Another ring-theoretic characterization of boundary spaces (Q2822587)

A Tychonoff space \(X\) is a \textit{boundary space} (or \textit{\(\partial\)-space}) if the boundary of every zero-set is contained in a zero-set with empty interior. Boundary spaces are precisely those spaces \(X\) for which every prime ideal of \(C(X)\) that consists entirely of zero-divisors is a \(d\)-ideal.
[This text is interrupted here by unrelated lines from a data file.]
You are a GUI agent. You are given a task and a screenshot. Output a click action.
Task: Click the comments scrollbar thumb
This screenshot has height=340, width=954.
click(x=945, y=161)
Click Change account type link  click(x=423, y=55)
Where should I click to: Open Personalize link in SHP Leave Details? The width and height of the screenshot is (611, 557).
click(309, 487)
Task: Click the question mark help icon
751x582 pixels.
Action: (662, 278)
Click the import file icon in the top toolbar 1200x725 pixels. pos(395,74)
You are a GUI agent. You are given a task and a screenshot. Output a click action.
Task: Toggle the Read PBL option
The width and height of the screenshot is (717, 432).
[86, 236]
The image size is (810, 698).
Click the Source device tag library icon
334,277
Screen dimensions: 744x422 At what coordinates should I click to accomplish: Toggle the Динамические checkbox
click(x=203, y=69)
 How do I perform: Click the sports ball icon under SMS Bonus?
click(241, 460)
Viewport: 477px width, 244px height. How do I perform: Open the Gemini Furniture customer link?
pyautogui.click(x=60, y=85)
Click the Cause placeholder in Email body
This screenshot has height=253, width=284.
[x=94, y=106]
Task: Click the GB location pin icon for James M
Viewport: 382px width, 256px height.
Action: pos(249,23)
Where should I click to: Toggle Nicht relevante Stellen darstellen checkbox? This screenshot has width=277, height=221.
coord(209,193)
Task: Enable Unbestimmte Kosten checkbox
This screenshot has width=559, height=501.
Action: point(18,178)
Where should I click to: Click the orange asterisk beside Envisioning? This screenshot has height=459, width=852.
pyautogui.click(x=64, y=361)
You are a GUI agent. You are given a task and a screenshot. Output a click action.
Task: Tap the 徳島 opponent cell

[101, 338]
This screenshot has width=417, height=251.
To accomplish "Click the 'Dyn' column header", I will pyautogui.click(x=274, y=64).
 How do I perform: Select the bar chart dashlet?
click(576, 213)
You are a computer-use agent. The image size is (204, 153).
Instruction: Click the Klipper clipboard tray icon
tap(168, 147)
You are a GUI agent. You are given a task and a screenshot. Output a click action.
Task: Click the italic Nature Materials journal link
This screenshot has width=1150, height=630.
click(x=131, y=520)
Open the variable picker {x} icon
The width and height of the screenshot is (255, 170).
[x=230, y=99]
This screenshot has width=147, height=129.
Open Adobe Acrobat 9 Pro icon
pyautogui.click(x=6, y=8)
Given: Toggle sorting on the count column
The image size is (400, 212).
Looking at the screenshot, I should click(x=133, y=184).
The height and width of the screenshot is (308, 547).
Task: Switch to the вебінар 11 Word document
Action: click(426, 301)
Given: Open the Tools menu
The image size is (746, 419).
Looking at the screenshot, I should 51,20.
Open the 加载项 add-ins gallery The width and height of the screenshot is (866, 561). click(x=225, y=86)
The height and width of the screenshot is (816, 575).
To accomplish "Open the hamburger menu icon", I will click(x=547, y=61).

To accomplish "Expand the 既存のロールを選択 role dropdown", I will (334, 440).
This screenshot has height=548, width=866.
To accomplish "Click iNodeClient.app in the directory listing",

In the present paper the authors extend this notion into the category of frames and frame homomorphisms and use then the language and techniques of pointfree topology to obtain the following new ring-theoretic characterization of boundary spaces: ``A Tychonoff space \(X\) is a boundary space if and only if \(C(X)\) is a boundary ring'', where a ring \(A\) is a \textit{boundary ring} if, for every \(a \in A\), the ideal \(M(a) + \text{Ann}(a)\) contains a non-divisor of zero (here \(M(a)\) denotes the intersection of all maximal ideals of \(A\) containing \(a\), while \(\text{Ann}(a)\) designates the annihilator of \(a\)).NEWLINENEWLINEAmong other results, they also show that a completely regular frame \(L\) is a boundary frame if and only if the Lindelöf coreflection of \(L\) is a boundary frame, if and only if the realcompact coreflection of \(L\) is a boundary frame.